Could you copy every line of the data that contains "This"?

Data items
-- -- --

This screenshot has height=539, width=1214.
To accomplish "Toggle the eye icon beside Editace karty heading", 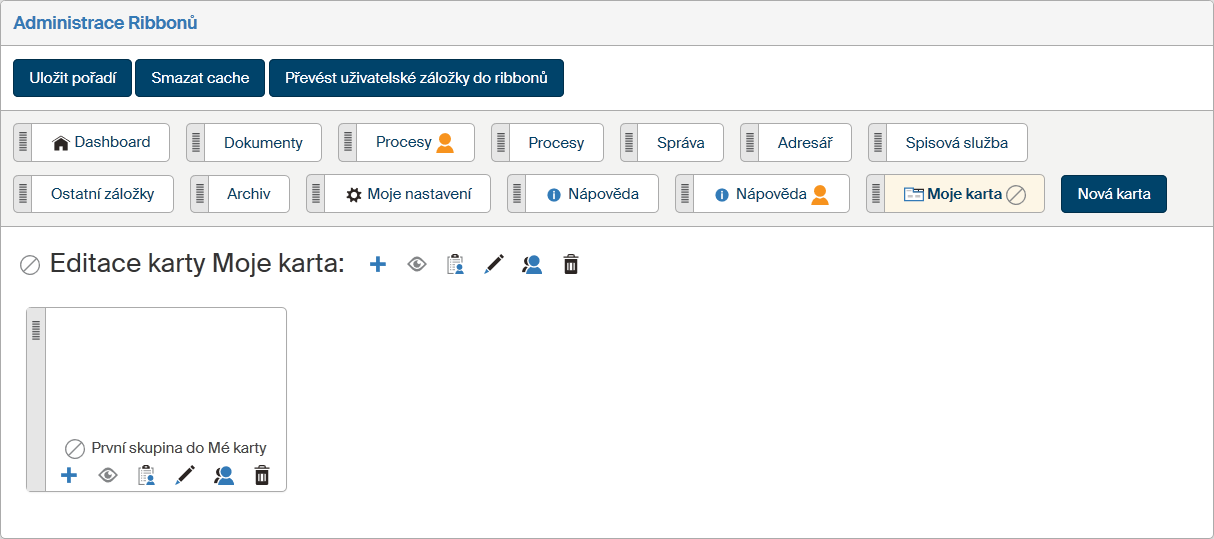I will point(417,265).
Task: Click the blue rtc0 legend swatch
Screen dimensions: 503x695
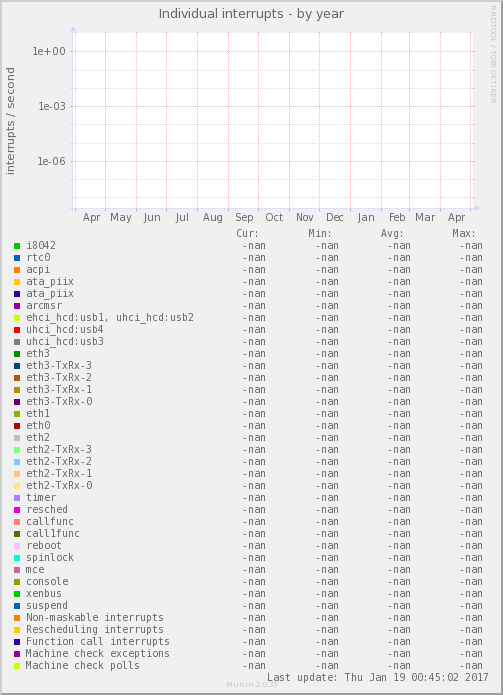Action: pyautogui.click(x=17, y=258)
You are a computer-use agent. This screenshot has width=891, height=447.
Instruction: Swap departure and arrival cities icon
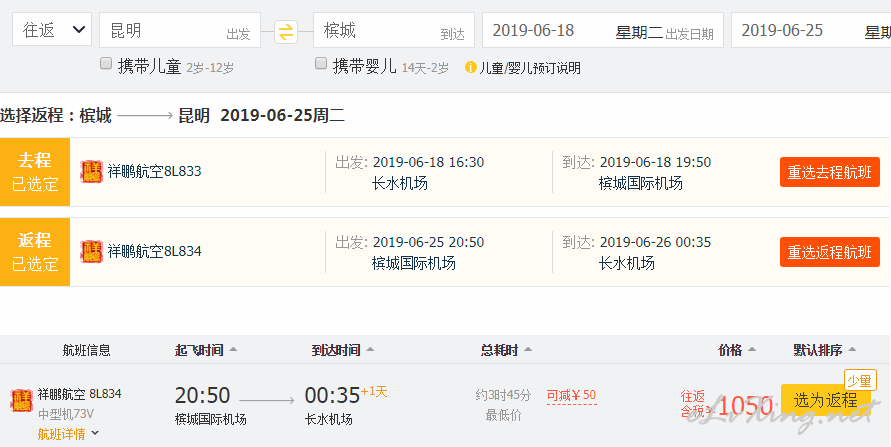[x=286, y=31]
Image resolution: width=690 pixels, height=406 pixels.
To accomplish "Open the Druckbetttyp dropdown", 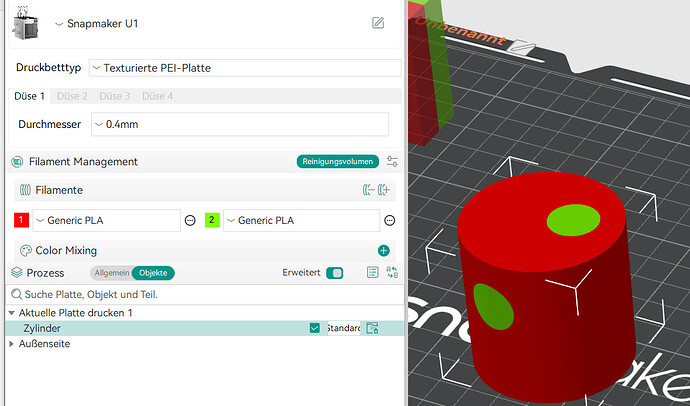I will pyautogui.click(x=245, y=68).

-- -- --

Task output:
This screenshot has height=539, width=1214.
You are a computer-use agent. This screenshot has width=891, height=447.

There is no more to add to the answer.